Akademik Veri Yönetim Sistemi
Journal of Drug Delivery Science and Technology, cilt.97, 2024 (SCI-Expanded)
The unique properties of nanoparticles (NPs) and their modification to selectively target infected tissues or specific pathogens could be an effective approach to revolutionize the treatment of infectious diseases. The objective of this study was to develop poly (lactic-co-glycolic acid) (PLGA) nanoparticles loaded with an antimicrobial peptide (HF-18) and decorated with an antimicrobial peptide (P6.2) for selective targeting against Staphylococcus aureus (S. aureus). Applying the Box-Behnken experimental design, HF-18 loaded PLGA nanoparticles were produced and optimized to have minimum particle size and polydispersity index (PDI) value by selecting primary water phase volume, organic phase volume and secondary water phase volume as independent parameters. Secondary water phase volume had the most significant effect on particle size and PDI. OPT-NP was more effective than HF-18 against most bacterial strains. The non-targeted (OPT-NP) and targeted (P6.2-OPT-NP) systems were shown to be biocompatible at levels that exhibited antibacterial activity.
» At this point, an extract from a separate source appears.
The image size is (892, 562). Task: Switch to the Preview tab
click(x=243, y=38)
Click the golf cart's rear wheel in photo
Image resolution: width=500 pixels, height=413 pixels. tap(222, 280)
The P6.2-OPT-NP was predominantly taken up by S. aureus, while Escherichia coli (E. coli) used as a negative control showed minimal uptake. Furthermore, co-culture studies indicated that P6.2-OPT-NP was drastically uptake by S. aureus, while no internalized nanoparticles were visualized in fibroblast cells indicating active targeting of bacterial cells by P6.2-OPT-NP. Thus, these findings demonstrate the development of a formulation that selectively targets S. aureus, presenting promising prospects for future therapeutic applications.